Storytellers “Chase Something Meaningful” at KALW and San Quentin Prison to Tell Honest, Insightful Stories
By Guest Blogger Ben Trefny, News Director, KALW Public Radio and Truc Nguyen, Audio Academy ‘16
Hello! I’d like to start out with a note that’s outside of the purview of our Audio Academy. It involves a different training program we’ve been engaged in for several years, and a breakthrough event that took place over the weekend. It was a live storytelling event at San Quentin State Prison, arranged by the podcast Life of the Law.
The occasion was a coming together of the longtime, inmate-produced San Quentin News and the relatively newer San Quentin Prison Report, which trains inmates to report radio stories which are edited and aired by KALW. The event was made possible by podcast creator Nancy Mullane, who used to be an education and prisons reporter for KALW. It was a remarkably powerful, open, honest event, and I was really struck by how compelling the storytellers were and how vulnerable they allowed themselves to be. It made me extremely proud that our department’s work with the inmates has helped bring this kind of journalism to broader audiences; it’s clearly been very significant for them in their rehabilitation, and I think this sharing of stories will resonate with me and the others in attendance for a long time.
Back at the station, our Audio Academy members celebrated some significant debuts last week:
Chris Hambrick (’14) hosted the Sights & Sounds weekly broadcast for the first time, highlighting the best arts in the Bay Area, and we carried her conversation with Donna Sachet on Crosscurrents.
State prison, We also ran the first on-air story from Luisa Cardoza (’15): a Storycorps piece featuring former Audio Academy member Marcy Fraser (’14).

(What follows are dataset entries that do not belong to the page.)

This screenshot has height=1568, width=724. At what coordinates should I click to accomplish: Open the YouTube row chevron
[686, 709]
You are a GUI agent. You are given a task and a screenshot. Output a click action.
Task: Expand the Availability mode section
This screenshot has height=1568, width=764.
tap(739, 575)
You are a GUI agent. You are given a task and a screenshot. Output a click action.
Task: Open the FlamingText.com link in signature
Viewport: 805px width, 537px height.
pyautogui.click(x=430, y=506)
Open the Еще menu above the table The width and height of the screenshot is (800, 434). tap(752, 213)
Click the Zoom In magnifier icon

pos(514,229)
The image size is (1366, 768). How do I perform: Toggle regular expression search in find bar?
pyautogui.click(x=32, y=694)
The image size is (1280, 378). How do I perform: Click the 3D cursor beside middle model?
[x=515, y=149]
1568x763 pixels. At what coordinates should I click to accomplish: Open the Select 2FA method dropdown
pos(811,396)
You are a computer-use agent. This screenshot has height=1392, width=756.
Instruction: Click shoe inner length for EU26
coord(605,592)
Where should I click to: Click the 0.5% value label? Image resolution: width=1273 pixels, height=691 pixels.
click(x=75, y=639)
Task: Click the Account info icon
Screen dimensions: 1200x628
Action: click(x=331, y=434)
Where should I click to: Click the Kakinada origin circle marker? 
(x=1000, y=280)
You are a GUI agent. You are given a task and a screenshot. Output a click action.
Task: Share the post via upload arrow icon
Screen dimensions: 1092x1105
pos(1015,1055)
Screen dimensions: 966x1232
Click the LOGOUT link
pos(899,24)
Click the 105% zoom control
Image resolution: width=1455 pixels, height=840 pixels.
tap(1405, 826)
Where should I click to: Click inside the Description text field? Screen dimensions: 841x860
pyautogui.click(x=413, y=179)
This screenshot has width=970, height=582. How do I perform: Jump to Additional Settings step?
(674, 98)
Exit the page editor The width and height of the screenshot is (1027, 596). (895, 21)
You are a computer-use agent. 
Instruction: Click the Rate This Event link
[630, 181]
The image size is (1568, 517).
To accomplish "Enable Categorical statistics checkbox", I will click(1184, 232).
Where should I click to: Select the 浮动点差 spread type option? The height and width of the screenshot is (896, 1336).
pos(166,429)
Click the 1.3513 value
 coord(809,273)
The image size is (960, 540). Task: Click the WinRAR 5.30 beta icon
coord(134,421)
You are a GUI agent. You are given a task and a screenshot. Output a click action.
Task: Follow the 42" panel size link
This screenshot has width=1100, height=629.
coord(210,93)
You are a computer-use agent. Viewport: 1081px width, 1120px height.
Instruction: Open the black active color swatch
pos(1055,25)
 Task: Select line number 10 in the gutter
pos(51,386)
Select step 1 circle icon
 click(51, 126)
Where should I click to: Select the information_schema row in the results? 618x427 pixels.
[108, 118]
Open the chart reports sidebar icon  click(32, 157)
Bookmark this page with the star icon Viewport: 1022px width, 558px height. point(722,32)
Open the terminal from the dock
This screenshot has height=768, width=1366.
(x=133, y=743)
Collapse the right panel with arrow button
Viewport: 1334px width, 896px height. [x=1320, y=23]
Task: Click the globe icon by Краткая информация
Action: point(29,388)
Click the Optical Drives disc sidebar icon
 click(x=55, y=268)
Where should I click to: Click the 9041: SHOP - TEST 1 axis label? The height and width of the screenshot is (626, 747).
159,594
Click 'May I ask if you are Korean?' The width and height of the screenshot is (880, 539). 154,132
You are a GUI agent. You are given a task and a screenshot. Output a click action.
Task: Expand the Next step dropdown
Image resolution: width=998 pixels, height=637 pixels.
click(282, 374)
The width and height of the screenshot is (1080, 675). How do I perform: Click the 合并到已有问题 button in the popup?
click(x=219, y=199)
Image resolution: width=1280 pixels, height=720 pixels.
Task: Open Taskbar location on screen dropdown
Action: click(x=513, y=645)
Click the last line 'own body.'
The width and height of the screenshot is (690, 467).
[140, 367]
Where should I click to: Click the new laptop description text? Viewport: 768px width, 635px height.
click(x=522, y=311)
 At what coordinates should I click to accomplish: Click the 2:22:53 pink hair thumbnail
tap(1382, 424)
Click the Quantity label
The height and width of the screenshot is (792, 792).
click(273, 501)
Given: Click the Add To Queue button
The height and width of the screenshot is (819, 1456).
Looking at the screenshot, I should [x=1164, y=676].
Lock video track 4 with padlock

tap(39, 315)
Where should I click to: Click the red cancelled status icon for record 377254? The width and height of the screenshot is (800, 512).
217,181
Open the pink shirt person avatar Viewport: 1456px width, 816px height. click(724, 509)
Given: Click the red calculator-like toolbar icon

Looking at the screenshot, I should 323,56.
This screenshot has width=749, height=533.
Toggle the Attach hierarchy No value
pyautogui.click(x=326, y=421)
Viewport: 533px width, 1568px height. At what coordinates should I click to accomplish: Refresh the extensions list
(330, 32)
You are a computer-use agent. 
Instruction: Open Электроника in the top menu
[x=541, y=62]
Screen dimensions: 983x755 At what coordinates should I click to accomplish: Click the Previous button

Jeremy Dalmas (’13) reported a really insightful story about professional video gamers, the fortunes they can make, the injuries they suffer, and the lifestyles they lead. It was part of a whole show package that included an archival student story from former Burton High School student and KALW trainee Lawrence Chan about the effect video games have had on his life.
Hannah Kingsley-Ma (’14) reported a very timely local/global story this week about reaching Syrians in refugee camps through a Skype connection in a temporary shipping container in central San Francisco.
Really, really impressive stuff. And now the current Audio Academy class is actively engaged with reporting their first features. Look and listen for them in January!
Here are some thoughts that Academy member Truc Nguyen (’15) would like to share:
By Truc Nguyen, Audio Academy ‘15
Getting an acceptance call in May from KALW’s Audio Academy was like starting a relationship with a long-time crush. When the program began in September, the honeymoon phase was strong. The first few dates in the studio felt like magic.
The long muni rides from the Lower Haight to Visitacion Valley, just glorious. Chasing the crowded 9 San Bruno down and then visibly sweating the entire way just meant I was alive. Food and sleep? Didn’t need it. New love was quite a drug.
The newsroom filled with kind, smart and genuine people, drew me in. While occasional dance parties broke out and chocolate o’clock came around, there was also serious work being done.
For the first time in life I had an official mentor, my very own trainer. Coach Jen Chien listened carefully to my projects and offered her input. Acute and precise, I got to see how a great mentor could elevate and push a person.
One Saturday I followed Leila Day out in the field at Pleasant Grove Baptist Church. The Church put on an event called Joyful Noise, inspired by a noise complaint from a neighbor, seen by many as another symptom of fast paced gentrification in the Bay Area.
Minutes into meeting up with Leila I sat in the backseat of a police car while she asked Oakland’s Chief of Police Sean Whent why he thought it was important that he was at this celebration. Reporting felt adventurous and seeing Leila wrangle in interviews encouraged me.
Later I talked with Gloria McNeal, a longtime resident of the area. I asked her what she hoped people could learn from this Joyful Noise celebration.
“To learn how to know one another, respect one another,” McNeal said. She paused for a moment before continuing, “Hmmm…I’m getting a bit emotional here.”
McNeal was vulnerable and I felt privileged.
About a month into the Audio Academy, the drugs were still kicking but an old but familiar feeling crept in between the highs. This crush became a real live being and the stakes became apparent. Insecurities shouted. All my pants with a fitted waistband felt tighter. I began to doubt my presence in the Audio Academy. I questioned every comma and creative choice, which made my skin chronically itch. All these people are putting so much energy into helping me grow but will I live up to it?
A seminar on sound with Angela Johnston, former Audio Academy member and now full timer at KALW, reminded me why I applied to this program in the first place. We talked about what kind of sounds I could collect on my first place profile and there it was, the fun. Angela also reminded me that learning was the focus, not being perfect.
Maybe this is just how it feels to finally chase something meaningful and maybe a little bit of fear is okay, even necessary. I can let it take me down like I have in the past or I could think of it as a positive thing. Like any dynamic relationship, this one may not be easy all of the time but it will certainly make life more interesting.